Com a chegada do evento operou-se a necessidade da responsabilidade
calcada na culpa lato sensu, ou seja, que para reparar o dano, a vítima deva
comprovar que o agente causador violou intencionalmente o dever de cuidado
com o seu patrimônio (dolo), ou por falta de diligência que se exige do homem
médio (culpa em sentido estrito).
Entretanto, essa teoria da responsabilidade subjetiva baseada na culpa
lato sensu não logrou êxito em satisfazer – ao menos na maioria dos casos – a
reparação do dano. Em certos casos é difícil provar a culpa stricto senso em
qualquer de suas modalidades (negligência, imperícia e imprudência), para não
falar no dolo.
Emergiu uma mudança no instituto da responsabilidade civil fazendo
retornar a responsabilidade objetiva, mas não àquela fundamentada na vingança
e sim, a alicerçada no risco que determinada atividade expõe (Gonçalves: 2009).

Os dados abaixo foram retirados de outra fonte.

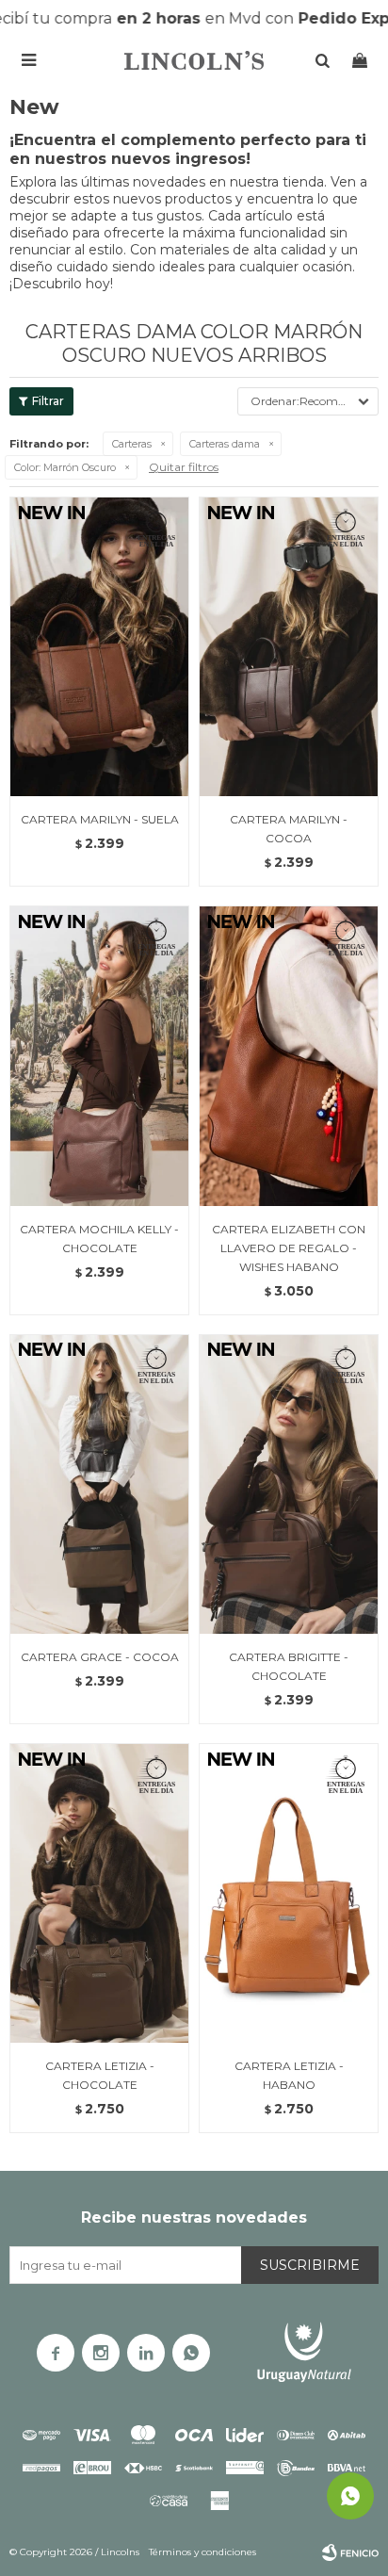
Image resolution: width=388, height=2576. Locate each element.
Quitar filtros (183, 467)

Encarada como “risco-proveito”, a responsabilidade objetiva refere-se a
quem aufere os cômodos (lucros) deve suportar os incômodos dos riscos
(Gonçalves: 2009).
Disso se extrai que a existência de desigualdade de poder econômico e a
desproporção de forças entre as pessoas iniciam uma sistemática de cunho
solidarista que converge para o sistema de capitalismo humanista, sem abdicar
da segurança jurídica (Cardoso: 2010), haja vista o artigo 927, parágrafo único
estipular que o dever de repara deve ser especificado em lei, ou se a própria
atividade, por sua natureza, implicar riscos.
CONSIDERAÇÕES FINAIS
Por óbvio, o Capitalismo Humanista visa à intervenção do Estado na
ordem econômica, a fim de garantir um equilíbrio entre os particulares, não
visando à igualdade material pura, mas evitando a desigualdade avassaladora
que fulmina igualmente a liberdade.
Assim, esta forma de intervenção é feita pela construção da norma sobre o
texto, sendo que um dos instrumentos para garantir a efetividade de um
liberalismo saudável é a funcionalização dos institutos de direito privado.

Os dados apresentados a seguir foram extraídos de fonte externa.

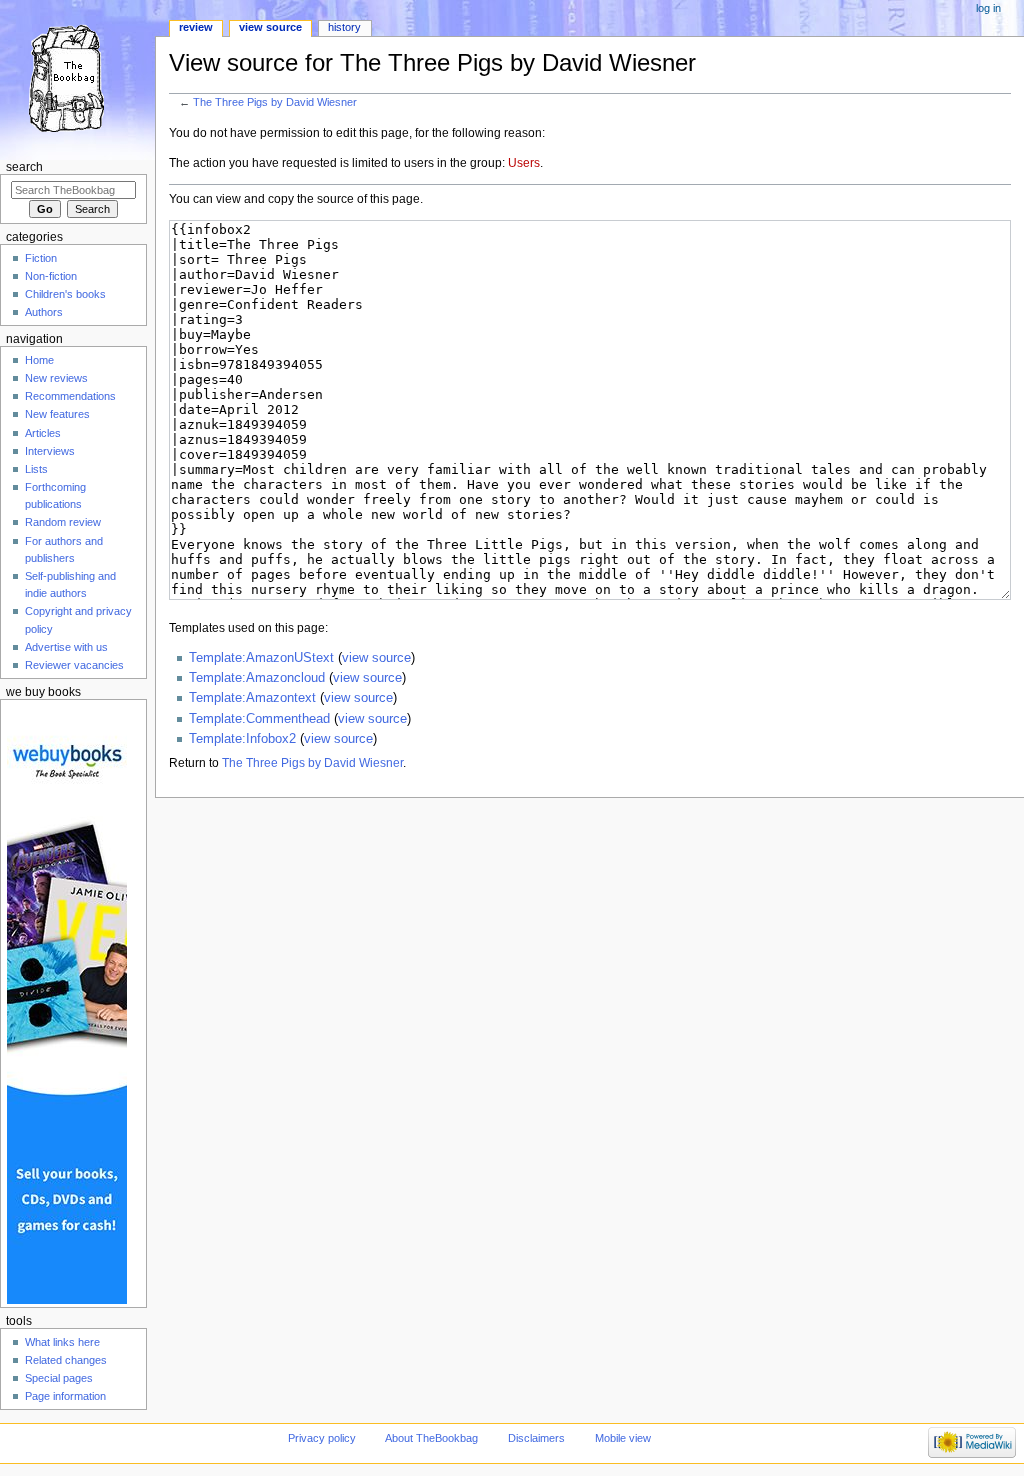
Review (196, 27)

Hodiernamente, o Direito Privado tem passado por um incurso do Direito
Público, e isso faz com que determinados institutos do Direito Privado tenham de
ser reconstruídos para dar azo ao Capitalismo Humanista. Dessa forma, a função
social que cada instituto possui revela o verdadeiro papel que ele deve
desempenhar para a construção de uma sociedade livre, justa e solidária.
Nesse sentido, propriedade, empresa, contrato e responsabilidade objetiva
são institutos essencialmente capitalistas e a funcionalização social destes
institutos deve ser almejada com o intuito de promover o desenvolvimento de
cada ser humano com a preservação da Dignidade da Pessoa Humana.

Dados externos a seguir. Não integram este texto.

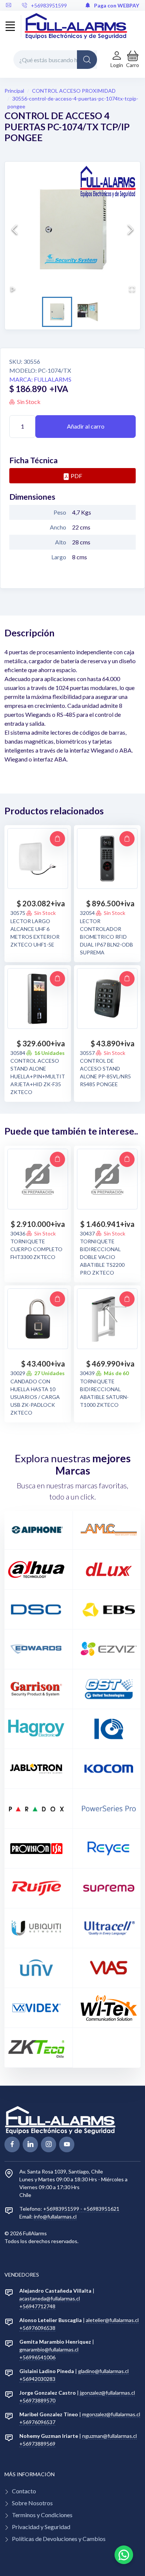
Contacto (24, 2490)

Portanto, o debate político-jurídico deve buscar o consenso sem calar o
dissenso, mantendo viva a democracia, para que todo ser humano tenha
liberdade e igualdade, o que não significa a inexistência de assimetrias, mas a
presença delas de forma que não seja avassaladora e fulmine a liberdade. Dessa
forma, Capitalismo Humanista significa ter liberdade moderada pela fraternidade
que resultará, inexoravelmente, na igualdade.